### [What to do]
Reproduce word for word the stretch of lines from the one containing "Click the active_group_names" through the one containing "Action: click(x=700, y=422)", with both of those lines included.

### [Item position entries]
☆ ☆ ☆ ☆ ☆
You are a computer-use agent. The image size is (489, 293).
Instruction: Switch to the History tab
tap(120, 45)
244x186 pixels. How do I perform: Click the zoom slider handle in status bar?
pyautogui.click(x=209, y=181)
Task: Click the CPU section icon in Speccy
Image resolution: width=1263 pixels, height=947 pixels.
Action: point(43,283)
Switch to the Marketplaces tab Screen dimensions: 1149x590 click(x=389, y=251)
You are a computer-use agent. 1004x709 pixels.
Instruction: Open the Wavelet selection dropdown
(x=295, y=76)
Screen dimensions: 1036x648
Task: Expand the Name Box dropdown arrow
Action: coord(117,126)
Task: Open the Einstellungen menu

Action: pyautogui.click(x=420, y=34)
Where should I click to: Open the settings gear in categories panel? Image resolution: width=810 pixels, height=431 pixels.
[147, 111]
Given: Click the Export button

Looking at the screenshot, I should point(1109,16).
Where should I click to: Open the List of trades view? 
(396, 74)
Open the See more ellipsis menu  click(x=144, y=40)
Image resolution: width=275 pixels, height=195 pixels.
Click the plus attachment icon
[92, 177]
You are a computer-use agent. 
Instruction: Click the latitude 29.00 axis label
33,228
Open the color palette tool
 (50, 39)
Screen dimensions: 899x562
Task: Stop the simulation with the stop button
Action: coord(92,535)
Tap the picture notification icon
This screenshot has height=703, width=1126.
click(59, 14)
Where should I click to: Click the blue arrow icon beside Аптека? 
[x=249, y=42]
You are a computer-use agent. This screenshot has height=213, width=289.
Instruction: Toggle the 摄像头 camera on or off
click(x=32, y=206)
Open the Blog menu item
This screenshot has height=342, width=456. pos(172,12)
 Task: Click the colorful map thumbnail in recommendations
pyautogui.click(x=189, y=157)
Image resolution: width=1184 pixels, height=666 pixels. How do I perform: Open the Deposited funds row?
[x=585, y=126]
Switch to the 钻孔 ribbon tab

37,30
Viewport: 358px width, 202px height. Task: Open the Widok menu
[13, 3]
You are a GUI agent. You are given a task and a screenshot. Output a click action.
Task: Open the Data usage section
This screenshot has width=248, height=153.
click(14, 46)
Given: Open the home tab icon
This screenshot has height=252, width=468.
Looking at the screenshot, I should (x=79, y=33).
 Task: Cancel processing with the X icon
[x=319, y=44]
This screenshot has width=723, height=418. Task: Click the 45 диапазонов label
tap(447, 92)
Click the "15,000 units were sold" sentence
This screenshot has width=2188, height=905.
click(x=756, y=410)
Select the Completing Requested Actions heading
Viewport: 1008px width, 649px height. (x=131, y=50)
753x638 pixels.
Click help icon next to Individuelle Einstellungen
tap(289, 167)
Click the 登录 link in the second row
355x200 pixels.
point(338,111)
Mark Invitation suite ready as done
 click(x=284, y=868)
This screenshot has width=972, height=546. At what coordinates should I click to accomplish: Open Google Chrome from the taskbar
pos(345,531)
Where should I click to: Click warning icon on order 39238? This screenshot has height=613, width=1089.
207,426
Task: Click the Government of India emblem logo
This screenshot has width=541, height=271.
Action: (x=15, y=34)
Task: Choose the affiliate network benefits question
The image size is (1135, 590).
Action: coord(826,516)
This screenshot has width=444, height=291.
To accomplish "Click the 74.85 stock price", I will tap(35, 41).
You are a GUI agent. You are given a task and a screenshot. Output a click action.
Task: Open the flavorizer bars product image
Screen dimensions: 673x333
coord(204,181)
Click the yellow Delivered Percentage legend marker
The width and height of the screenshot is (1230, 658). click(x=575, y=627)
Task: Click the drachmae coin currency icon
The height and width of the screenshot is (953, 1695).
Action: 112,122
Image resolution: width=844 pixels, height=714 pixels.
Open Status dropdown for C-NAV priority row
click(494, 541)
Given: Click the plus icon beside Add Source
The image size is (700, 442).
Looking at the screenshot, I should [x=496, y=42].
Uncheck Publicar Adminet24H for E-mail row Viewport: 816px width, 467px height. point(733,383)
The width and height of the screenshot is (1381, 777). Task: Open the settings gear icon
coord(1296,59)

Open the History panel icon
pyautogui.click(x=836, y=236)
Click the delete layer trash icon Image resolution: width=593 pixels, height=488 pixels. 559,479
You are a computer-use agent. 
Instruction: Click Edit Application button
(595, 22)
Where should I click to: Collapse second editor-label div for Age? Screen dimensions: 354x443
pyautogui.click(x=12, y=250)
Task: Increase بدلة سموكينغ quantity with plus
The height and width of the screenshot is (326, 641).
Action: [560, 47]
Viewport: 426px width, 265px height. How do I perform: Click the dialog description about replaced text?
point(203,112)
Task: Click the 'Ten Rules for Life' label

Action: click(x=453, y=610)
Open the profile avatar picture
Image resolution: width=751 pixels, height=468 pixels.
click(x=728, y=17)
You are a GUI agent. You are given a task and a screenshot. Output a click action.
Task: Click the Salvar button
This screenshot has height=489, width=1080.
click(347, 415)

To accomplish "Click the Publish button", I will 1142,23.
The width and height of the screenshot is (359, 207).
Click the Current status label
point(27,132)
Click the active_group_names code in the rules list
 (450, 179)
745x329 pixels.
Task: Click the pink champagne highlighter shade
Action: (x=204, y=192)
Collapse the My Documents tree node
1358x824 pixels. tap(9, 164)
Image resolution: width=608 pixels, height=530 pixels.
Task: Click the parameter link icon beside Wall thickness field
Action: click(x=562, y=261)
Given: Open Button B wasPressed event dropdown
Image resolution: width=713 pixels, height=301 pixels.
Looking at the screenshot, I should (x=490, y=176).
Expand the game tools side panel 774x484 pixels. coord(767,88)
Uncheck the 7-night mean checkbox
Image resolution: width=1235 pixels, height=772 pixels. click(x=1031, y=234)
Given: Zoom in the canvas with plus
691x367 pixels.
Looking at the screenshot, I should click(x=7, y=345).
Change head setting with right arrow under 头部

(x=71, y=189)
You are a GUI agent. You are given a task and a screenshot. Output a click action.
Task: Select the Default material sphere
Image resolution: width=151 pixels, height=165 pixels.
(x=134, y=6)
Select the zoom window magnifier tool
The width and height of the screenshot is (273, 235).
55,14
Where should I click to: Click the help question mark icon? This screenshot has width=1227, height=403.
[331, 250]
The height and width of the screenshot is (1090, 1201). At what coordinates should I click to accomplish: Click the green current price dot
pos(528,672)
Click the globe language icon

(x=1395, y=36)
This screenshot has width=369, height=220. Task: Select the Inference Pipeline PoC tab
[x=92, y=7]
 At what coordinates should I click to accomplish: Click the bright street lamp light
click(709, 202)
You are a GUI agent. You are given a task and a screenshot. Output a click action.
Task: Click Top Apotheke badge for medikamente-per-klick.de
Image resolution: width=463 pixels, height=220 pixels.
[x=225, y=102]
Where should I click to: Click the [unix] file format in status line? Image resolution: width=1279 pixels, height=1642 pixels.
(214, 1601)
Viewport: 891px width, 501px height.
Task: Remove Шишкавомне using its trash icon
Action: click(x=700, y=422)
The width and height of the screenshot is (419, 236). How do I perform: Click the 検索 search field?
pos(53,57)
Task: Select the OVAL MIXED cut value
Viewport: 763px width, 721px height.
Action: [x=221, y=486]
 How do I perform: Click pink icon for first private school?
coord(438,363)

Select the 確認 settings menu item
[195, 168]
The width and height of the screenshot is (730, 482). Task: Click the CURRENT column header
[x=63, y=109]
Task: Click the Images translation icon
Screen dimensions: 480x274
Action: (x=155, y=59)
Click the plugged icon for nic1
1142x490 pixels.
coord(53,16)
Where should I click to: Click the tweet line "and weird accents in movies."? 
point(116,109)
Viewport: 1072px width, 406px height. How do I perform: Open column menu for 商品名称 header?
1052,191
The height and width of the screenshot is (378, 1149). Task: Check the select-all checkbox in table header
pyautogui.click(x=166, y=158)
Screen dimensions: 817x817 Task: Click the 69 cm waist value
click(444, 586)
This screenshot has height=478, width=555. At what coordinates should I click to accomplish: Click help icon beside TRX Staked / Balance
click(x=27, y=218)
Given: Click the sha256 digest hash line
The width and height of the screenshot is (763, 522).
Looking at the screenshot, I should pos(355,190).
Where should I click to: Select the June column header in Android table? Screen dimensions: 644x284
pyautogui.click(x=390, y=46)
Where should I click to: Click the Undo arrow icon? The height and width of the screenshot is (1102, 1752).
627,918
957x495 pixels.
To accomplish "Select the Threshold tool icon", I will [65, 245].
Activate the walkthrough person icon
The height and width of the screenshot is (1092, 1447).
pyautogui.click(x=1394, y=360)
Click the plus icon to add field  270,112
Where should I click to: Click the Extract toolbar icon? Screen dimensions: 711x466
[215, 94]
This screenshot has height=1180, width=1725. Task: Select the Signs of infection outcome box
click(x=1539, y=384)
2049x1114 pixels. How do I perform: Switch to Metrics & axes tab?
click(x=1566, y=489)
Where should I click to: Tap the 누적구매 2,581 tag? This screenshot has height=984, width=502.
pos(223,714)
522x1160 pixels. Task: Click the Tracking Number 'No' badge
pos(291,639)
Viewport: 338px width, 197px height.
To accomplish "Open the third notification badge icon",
☆ ☆ ☆ ☆ ☆
### [Expected answer]
Click the active_group_names code in the rules list
 (450, 179)
745x329 pixels.
Task: Click the pink champagne highlighter shade
Action: (x=204, y=192)
Collapse the My Documents tree node
1358x824 pixels. tap(9, 164)
Image resolution: width=608 pixels, height=530 pixels.
Task: Click the parameter link icon beside Wall thickness field
Action: click(x=562, y=261)
Given: Open Button B wasPressed event dropdown
Image resolution: width=713 pixels, height=301 pixels.
Looking at the screenshot, I should (x=490, y=176).
Expand the game tools side panel 774x484 pixels. coord(767,88)
Uncheck the 7-night mean checkbox
Image resolution: width=1235 pixels, height=772 pixels. click(x=1031, y=234)
Given: Zoom in the canvas with plus
691x367 pixels.
Looking at the screenshot, I should click(x=7, y=345).
Change head setting with right arrow under 头部

(x=71, y=189)
You are a GUI agent. You are given a task and a screenshot. Output a click action.
Task: Select the Default material sphere
Image resolution: width=151 pixels, height=165 pixels.
(x=134, y=6)
Select the zoom window magnifier tool
The width and height of the screenshot is (273, 235).
55,14
Where should I click to: Click the help question mark icon? This screenshot has width=1227, height=403.
[331, 250]
The height and width of the screenshot is (1090, 1201). At what coordinates should I click to accomplish: Click the green current price dot
pos(528,672)
Click the globe language icon

(x=1395, y=36)
This screenshot has width=369, height=220. Task: Select the Inference Pipeline PoC tab
[x=92, y=7]
 At what coordinates should I click to accomplish: Click the bright street lamp light
click(709, 202)
You are a GUI agent. You are given a task and a screenshot. Output a click action.
Task: Click Top Apotheke badge for medikamente-per-klick.de
Image resolution: width=463 pixels, height=220 pixels.
[x=225, y=102]
Where should I click to: Click the [unix] file format in status line? Image resolution: width=1279 pixels, height=1642 pixels.
(214, 1601)
Viewport: 891px width, 501px height.
Task: Remove Шишкавомне using its trash icon
Action: click(x=700, y=422)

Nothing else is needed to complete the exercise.